## Exercise requirements
1. Answer these questions about the probability discussion:
(a) What must the probabilities for all possible outcomes add up to?
(b) In the isotope example, what three things can happen to the released particle?
(c) What does the text compare calling "the event never took place" an outcome to?
2. From the probability discussion, quote the passage starting with "But you can’t" and going on through "but not logically.", word for word.

"Anything that can happen, will happen, given enough time." -- Really?

I have previously (and on this board) argued against this statement. To illustrate my reasoning, let’s pretend for a moment that there’s three things that can happen (with equal probability), A, B, and C. A ‘world’ would then consist of a sequence of these events, corresponding to a string of the symbols ABCABCABC… or ABBAACCABA… or anything like that. However, there are evidently possible worlds only consisting of events A and B, like ABABAB… or AABAABAAB… or ABBABBABB… or infinitely many (uncountably many, even) others.

However, intuitively and viscerally, it is absolutely clear to me that if you wait long enough, C will happen; and the probability for it not to happen does surely approach zero if you ‘try’ infinitely often.

So what’s the real deal, here? I can’t find fault with my reasoning in the first paragraph, yet I can’t for the life of me imagine a world ridiculous enough that something with a probability of one third per second, say, doesn’t happen even once if given an infinite amount of time.

As an added bonus question, if A, B, and C all have a probability of one third to happen, yet none must happen at any given point, is there a possible world in which none of the three, and thereby nothing, ever happens?

There’s no obvious fault. And the fact is that something with a probability of one third per second won’t happen even once if given an infinite amount of time… somewhere out in sample space

I think perhaps why you are struggling is that you are imagining how you would react if you were placed in such a universe, with the knowledge you have now. But that’s not valid. If you lived in a universe where, for example, dice never rolled twos or threes then you would not have any reason to believe that the odds of rolling a two or three were one in three. You would believe that there is some underlying principle that makes such an event impossible. Because that is what science would tell you: that rolling a two or a three has never been observed to occur.

And maybe we live in such a universe right now. How would you know? We believe for example that matter never spontaneously moves away from matter. We call that effect gravity and we have invented all sorts of convoluted (and mutually contradictory) theories to explain it. But what if in reality there are three equally probable options: mass attracts mass proportional to mass, mass repels mass proportional to mass and mass has no effect on mass? How would we determine that when the world we live in consists only of option A repeated endlessly?

Ridiculous examples of course, but there to illustrate a point. You are seeing this as being ridiculous because you have a retrospective view of the probabilities of the outcomes. But how do we define the probabilities except by retrospective analyses of the outcomes? If you never saw the other two events occur why would it strike you as odd that they never occurred?

If none must happen then they don’t have a probability of one third to happen. Your probabilities have to add up to one for all possible outcomes, and you’ve given us four possible outcomes: A, B, C and null. Either they each have a 1/4 chance to occur or they have probabilities or .3, .3, .3 and .1

I suspect what you are trying to describe is a scenario in which an initial event has a certain chance to occur, and if it does occur then it immediately triggers another probabilistic event which has three equally probable outcomes. For example an isotope decays or it doesn’t, and if it decays it releases a particle that is either re-absorbed, lost or absorbed by a neighbouring atom. In that case then, yes, there is there a possible world in which none of the three occur, with a probability equal to the chance of the initial event not occurring.
But you can’t say that every time you roll the dice you have a 1/3 chance of rolling 1-2, 3-4 and 5-6 and then say that you have a chance of not having rolled the dice at all. You define your probability of outcomes based on all the possible outcomes at the time the event takes place. You can’t say that one possible outcome is “the event never took place”. That’s like asking what colour an invisible four sided triangle is. The question only makes sense linguistically but not logically.

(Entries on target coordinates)
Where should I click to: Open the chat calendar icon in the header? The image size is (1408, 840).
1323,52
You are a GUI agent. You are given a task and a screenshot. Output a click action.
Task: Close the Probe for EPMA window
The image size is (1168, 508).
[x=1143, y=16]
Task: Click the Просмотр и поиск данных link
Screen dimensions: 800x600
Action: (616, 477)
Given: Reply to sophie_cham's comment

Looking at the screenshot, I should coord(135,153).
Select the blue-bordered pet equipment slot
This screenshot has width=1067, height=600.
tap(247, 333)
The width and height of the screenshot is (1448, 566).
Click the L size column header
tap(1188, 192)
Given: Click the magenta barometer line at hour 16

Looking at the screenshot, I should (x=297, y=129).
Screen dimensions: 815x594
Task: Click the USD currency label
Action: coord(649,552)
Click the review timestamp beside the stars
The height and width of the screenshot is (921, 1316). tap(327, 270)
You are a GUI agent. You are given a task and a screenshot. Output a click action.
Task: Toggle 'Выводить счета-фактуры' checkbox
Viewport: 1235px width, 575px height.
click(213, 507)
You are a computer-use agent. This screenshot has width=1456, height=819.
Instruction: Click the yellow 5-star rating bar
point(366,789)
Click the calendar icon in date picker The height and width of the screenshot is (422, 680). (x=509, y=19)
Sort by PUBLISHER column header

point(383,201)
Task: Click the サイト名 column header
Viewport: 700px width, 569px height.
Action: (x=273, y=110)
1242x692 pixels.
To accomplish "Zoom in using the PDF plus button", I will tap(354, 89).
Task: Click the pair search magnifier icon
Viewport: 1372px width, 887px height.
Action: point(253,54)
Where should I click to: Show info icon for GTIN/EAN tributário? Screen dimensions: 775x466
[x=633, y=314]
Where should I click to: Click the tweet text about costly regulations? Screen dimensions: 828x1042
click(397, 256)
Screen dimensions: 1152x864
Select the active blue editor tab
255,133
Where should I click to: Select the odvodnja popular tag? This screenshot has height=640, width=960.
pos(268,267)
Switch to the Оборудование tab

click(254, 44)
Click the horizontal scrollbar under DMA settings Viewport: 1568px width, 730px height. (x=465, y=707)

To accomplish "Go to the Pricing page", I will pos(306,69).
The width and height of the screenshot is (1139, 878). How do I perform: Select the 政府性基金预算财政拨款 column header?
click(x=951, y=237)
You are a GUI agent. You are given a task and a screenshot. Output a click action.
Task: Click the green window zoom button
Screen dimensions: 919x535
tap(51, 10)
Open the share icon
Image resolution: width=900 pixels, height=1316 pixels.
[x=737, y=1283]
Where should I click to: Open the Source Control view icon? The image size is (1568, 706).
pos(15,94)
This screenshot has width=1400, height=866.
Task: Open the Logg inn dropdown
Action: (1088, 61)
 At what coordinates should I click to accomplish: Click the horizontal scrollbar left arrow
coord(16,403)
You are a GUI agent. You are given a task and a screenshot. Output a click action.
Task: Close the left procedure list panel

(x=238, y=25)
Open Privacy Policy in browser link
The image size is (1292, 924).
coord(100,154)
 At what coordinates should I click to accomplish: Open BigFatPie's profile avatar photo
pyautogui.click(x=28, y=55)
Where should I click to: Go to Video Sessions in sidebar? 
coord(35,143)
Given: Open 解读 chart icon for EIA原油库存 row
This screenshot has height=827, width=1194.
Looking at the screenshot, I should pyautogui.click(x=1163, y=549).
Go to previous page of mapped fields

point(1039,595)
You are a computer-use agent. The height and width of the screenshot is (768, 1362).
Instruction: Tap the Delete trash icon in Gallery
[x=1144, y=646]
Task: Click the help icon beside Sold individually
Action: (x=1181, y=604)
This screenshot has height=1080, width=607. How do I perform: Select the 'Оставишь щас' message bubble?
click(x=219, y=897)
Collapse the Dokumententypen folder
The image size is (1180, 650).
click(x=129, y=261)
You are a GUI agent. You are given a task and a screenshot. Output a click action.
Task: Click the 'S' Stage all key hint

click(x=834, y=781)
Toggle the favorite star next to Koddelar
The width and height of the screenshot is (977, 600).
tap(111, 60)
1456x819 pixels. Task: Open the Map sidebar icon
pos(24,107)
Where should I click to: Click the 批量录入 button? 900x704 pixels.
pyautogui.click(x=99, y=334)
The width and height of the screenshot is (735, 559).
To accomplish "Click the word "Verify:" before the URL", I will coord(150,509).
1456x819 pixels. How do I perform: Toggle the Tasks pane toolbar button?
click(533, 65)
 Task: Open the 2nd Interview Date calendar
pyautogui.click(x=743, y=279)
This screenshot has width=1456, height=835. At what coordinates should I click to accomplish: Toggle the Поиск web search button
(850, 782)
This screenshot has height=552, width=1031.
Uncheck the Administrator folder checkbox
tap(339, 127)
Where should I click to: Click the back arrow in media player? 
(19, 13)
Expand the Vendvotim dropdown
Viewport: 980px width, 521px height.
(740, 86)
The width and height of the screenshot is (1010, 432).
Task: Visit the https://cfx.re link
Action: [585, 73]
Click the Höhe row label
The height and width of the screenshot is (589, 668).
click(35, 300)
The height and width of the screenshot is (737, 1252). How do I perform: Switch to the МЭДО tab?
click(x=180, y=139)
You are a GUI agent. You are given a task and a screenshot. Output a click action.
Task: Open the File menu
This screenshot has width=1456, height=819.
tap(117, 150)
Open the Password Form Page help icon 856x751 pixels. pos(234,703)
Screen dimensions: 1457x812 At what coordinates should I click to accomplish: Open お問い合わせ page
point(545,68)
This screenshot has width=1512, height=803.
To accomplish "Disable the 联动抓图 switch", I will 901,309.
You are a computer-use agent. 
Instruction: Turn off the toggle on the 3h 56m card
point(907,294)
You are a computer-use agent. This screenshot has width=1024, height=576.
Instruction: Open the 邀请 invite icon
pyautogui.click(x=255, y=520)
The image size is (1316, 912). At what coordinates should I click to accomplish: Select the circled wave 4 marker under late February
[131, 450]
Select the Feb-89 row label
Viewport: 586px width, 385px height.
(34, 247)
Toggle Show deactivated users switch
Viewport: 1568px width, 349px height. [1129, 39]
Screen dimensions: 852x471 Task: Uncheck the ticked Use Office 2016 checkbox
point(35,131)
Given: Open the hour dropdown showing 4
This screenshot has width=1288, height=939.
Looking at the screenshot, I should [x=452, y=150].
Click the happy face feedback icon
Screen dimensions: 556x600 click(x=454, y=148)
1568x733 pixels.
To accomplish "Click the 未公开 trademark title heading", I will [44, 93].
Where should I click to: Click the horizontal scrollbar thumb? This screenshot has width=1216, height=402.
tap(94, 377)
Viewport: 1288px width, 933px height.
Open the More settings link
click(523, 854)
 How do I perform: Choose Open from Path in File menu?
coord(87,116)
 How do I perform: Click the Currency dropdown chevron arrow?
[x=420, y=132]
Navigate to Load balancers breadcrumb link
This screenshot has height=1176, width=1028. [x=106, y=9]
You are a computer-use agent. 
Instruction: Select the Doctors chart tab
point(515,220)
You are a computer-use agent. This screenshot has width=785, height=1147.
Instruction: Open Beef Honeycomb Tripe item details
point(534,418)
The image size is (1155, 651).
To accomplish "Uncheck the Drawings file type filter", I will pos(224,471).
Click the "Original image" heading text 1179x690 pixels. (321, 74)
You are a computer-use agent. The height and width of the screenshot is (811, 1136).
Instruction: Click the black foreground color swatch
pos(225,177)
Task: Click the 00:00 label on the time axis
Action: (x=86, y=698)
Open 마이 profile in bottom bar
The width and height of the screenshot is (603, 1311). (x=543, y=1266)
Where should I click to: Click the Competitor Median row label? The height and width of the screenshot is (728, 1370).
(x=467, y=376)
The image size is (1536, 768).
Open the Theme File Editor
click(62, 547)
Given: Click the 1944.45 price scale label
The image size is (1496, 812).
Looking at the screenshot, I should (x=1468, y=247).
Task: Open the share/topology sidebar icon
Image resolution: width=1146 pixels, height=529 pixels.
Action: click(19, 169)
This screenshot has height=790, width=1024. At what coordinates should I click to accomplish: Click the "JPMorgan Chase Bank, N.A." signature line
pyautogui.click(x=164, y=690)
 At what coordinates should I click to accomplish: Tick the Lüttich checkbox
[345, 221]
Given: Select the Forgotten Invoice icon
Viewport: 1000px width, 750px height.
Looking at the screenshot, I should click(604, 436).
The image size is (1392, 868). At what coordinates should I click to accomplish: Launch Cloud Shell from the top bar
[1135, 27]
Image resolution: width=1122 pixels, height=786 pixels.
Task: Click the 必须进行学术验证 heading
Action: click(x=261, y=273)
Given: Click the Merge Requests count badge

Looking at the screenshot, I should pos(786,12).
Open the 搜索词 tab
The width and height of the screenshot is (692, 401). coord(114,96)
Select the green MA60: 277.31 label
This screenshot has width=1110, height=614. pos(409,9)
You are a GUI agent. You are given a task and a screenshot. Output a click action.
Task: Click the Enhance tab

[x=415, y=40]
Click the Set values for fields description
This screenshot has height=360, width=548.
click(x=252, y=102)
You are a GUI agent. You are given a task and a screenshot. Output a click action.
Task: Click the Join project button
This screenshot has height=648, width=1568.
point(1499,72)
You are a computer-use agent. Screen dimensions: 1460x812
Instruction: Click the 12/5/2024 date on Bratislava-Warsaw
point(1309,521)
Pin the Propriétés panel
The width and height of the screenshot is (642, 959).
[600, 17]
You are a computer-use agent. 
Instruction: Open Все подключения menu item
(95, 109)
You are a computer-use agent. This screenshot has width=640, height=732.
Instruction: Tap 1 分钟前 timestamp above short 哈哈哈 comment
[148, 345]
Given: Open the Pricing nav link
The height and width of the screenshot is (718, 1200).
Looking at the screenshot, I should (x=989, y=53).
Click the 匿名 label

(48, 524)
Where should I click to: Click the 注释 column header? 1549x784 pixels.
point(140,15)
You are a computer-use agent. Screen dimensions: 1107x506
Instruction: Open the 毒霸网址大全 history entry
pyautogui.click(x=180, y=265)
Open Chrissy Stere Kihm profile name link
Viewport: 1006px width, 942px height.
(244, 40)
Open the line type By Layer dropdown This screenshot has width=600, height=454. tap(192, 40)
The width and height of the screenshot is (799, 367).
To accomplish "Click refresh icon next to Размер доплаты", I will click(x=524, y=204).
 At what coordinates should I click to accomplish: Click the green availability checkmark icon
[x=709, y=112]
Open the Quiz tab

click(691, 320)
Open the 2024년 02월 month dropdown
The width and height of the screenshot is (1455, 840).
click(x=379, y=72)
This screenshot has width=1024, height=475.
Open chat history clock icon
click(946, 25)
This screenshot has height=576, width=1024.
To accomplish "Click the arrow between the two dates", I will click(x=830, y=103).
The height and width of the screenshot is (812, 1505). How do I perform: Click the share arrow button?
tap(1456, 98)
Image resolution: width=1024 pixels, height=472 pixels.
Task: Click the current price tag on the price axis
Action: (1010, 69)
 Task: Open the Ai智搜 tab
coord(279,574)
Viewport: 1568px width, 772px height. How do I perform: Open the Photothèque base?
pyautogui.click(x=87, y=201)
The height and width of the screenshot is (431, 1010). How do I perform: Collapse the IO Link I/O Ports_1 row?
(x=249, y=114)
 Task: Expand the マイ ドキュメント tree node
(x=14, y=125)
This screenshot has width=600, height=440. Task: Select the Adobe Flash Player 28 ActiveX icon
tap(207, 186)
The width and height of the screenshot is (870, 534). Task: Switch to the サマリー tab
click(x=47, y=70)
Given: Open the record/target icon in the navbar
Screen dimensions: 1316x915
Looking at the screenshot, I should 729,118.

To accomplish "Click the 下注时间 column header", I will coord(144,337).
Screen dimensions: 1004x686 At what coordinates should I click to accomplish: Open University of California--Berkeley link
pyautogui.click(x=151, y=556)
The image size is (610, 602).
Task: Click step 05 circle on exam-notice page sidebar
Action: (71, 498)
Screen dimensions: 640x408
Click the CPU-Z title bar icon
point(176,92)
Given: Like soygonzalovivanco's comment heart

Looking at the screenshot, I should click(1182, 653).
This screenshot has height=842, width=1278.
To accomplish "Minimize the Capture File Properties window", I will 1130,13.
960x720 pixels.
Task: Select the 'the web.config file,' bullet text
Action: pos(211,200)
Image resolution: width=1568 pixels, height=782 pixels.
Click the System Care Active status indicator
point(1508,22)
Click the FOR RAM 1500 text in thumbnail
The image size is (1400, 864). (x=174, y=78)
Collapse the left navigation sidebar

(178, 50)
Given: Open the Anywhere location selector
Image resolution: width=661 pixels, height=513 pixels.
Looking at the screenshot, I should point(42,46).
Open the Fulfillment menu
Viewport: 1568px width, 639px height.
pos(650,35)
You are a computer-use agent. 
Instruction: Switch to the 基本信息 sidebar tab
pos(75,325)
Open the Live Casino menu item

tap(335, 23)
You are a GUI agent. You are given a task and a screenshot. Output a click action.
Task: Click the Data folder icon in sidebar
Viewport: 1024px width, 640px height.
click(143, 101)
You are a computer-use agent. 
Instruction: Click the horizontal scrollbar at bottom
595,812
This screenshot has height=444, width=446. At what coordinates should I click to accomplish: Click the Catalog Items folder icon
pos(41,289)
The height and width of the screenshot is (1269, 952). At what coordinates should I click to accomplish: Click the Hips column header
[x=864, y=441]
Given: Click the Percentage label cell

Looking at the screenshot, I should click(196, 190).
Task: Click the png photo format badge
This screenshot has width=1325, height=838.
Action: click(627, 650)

## Task-by-task solutions
1.
(a) One.
(b) It is either re-absorbed, lost, or absorbed by a neighboring atom.
(c) Asking what color an invisible four-sided triangle is.

2.
But you can’t say that every time you roll the dice you have a 1/3 chance of rolling 1-2, 3-4 and 5-6 and then say that you have a chance of not having rolled the dice at all. You define your probability of outcomes based on all the possible outcomes at the time the event takes place. You can’t say that one possible outcome is “the event never took place”. That’s like asking what colour an invisible four sided triangle is. The question only makes sense linguistically but not logically.